Modern life sciences research is increasingly relying on artificial intelligence approaches to model biological systems, primarily centered around the use of machine learning (ML) models. Although ML is undeniably useful for identifying patterns in large, complex data sets, its widespread application in biological sciences represents a significant deviation from traditional methods of scientific inquiry. As such, the interplay between these models and scientific understanding in biology is a topic with important implications for the future of scientific research, yet it is a subject that has received little attention. Here, we draw from an epistemological toolkit to contextualize recent applications of ML in biological sciences under modern philosophical theories of understanding, identifying general principles that can guide the design and application of ML systems to model biological phenomena and advance scientific knowledge. We propose that conceptions of scientific understanding as information compression, qualitative intelligibility, and dependency relation modelling provide a useful framework for interpreting ML-mediated understanding of biological systems. Through a detailed analysis of two key application areas of ML in modern biological research - protein structure prediction and single cell RNA-sequencing - we explore how these features have thus far enabled ML systems to advance scientific understanding of their target phenomena, how they may guide the development of future ML models, and the key obstacles that remain in preventing ML from achieving its potential as a tool for biological discovery. Consideration of the epistemological features of ML applications in biology will improve the prospects of these methods to solve important problems and advance scientific understanding of living systems.
研究の動機と目的
- Motivate a philosophical and epistemological examination of ML in modern biology.

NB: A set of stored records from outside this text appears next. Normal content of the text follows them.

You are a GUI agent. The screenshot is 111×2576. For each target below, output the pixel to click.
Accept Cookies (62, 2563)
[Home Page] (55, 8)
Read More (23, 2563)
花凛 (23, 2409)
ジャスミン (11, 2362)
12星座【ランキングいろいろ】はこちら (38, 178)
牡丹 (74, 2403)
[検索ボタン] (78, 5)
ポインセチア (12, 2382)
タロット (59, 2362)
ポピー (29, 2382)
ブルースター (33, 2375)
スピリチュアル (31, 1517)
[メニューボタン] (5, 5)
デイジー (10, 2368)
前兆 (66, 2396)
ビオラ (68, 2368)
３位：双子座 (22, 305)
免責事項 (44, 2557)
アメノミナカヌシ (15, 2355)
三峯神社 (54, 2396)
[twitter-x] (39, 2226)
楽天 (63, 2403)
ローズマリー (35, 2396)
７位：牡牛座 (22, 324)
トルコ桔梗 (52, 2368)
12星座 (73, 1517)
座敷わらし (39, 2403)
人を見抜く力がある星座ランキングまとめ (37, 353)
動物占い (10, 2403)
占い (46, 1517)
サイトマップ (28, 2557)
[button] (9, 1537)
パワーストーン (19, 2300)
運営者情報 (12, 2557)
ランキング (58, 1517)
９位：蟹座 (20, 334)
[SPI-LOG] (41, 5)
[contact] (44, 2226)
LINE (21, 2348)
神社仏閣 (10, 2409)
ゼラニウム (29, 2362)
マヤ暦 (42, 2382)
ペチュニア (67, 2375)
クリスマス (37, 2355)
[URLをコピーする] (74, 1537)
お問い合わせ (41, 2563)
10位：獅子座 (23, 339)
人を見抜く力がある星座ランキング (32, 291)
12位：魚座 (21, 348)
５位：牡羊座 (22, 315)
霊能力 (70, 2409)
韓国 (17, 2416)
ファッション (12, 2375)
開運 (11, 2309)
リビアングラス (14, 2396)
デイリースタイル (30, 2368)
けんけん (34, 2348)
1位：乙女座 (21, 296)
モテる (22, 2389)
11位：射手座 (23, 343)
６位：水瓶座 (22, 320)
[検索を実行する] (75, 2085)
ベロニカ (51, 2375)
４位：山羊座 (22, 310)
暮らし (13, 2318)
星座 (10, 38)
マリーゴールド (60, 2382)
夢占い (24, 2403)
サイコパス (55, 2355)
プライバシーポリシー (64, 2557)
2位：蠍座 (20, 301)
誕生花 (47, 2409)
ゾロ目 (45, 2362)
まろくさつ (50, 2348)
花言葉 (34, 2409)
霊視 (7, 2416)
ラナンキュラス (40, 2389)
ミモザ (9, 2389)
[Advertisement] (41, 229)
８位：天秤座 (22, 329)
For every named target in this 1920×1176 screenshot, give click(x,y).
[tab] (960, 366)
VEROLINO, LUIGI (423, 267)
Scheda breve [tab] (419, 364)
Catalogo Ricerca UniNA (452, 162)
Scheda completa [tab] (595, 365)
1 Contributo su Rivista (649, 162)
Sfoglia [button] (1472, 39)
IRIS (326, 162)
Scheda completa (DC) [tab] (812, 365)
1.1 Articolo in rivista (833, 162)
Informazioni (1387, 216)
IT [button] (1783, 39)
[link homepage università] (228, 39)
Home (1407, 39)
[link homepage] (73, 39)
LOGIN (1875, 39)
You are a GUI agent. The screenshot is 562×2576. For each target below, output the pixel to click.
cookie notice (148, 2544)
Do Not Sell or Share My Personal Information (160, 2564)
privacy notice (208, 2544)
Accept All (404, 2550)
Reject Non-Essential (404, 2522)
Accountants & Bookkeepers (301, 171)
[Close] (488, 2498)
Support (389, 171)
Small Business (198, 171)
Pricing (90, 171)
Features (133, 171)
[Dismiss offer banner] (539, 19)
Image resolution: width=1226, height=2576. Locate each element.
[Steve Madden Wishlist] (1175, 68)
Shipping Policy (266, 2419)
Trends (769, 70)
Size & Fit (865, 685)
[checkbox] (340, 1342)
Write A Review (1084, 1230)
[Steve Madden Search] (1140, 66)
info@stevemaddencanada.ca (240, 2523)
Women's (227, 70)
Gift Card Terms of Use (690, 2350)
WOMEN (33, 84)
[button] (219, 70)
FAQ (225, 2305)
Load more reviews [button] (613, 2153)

- Propose a framework for understanding ML-mediated biological insights using information compression, qualitative intelligibility, and dependency modelling.
- Analyze how ML applications in protein structure prediction and single-cell RNA sequencing affect scientific understanding.
- Identify obstacles that prevent ML from fully achieving biological discovery.
- Suggest design principles to improve future ML models in biology.
提案手法
- Survey existing ML applications in biology through an epistemological toolkit.
- Apply modern theories of scientific understanding to interpret ML-driven insights.
- Develop a framework based on information compression, intelligibility, and dependency modelling to assess ML outputs.
実験結果
リサーチクエスチョン
- RQ1How can concepts of information compression, qualitative intelligibility, and dependency relations illuminate ML-mediated biological understanding?
- RQ2In what ways do current ML applications in biology (e.g., protein structure prediction, single-cell RNA sequencing) advance or limit scientific understanding?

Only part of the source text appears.